■ Goal of the exercise
Write out every line of the listing below word for word, leaving out the pictures.

— BEGIN Records for processing —

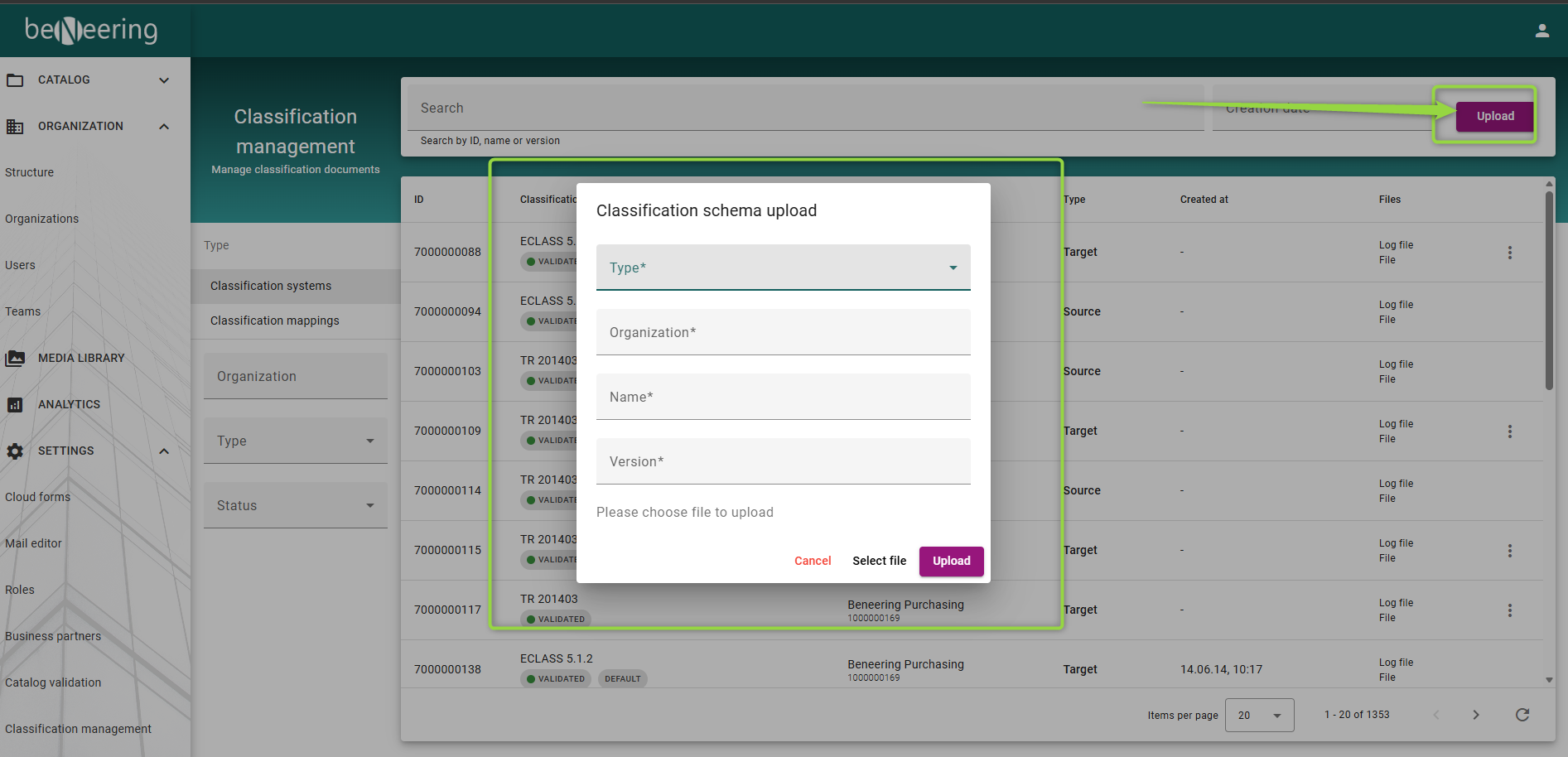The height and width of the screenshot is (757, 1568).
Task: Open Catalog validation in sidebar
Action: pyautogui.click(x=53, y=682)
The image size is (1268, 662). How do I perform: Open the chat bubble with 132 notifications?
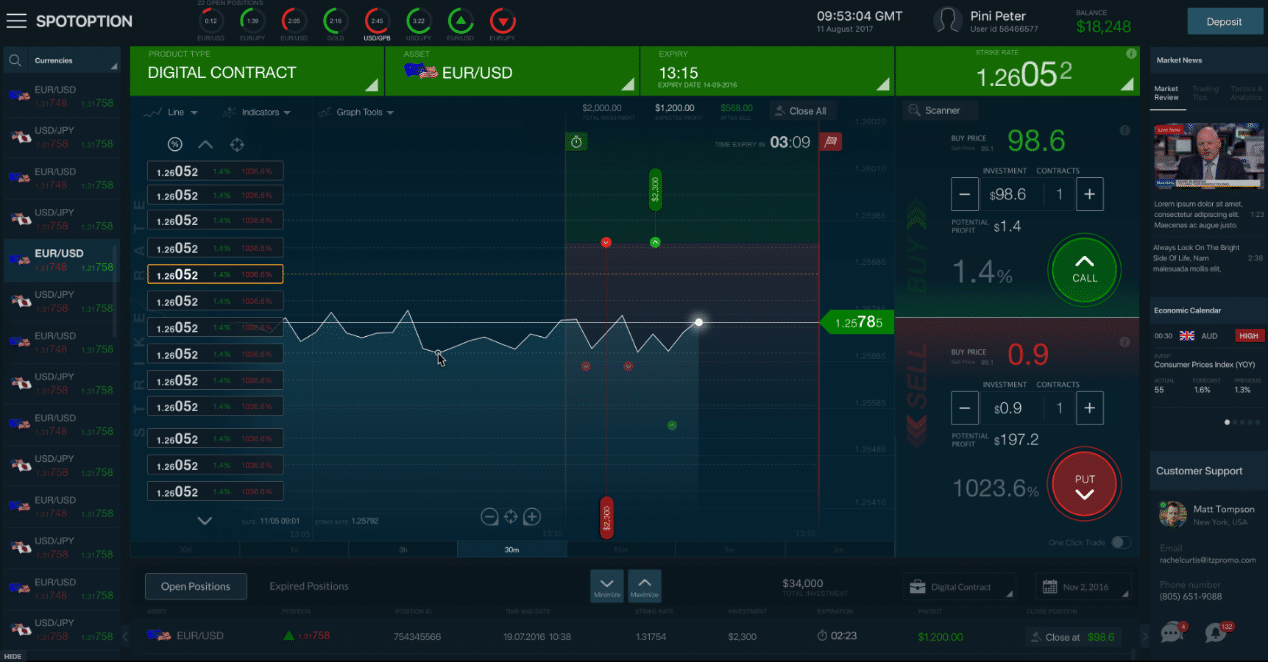point(1216,632)
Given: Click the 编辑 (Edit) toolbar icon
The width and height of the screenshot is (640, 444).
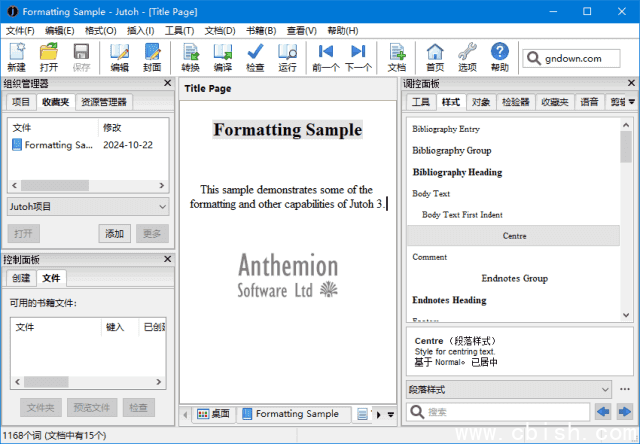Looking at the screenshot, I should pos(119,57).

— END Records for processing —

■ Task response
The height and width of the screenshot is (757, 1568).
Task: Open Catalog validation in sidebar
Action: pyautogui.click(x=53, y=682)
The image size is (1268, 662). How do I perform: Open the chat bubble with 132 notifications?
point(1216,632)
Given: Click the 编辑 (Edit) toolbar icon
The width and height of the screenshot is (640, 444).
Looking at the screenshot, I should pos(119,57).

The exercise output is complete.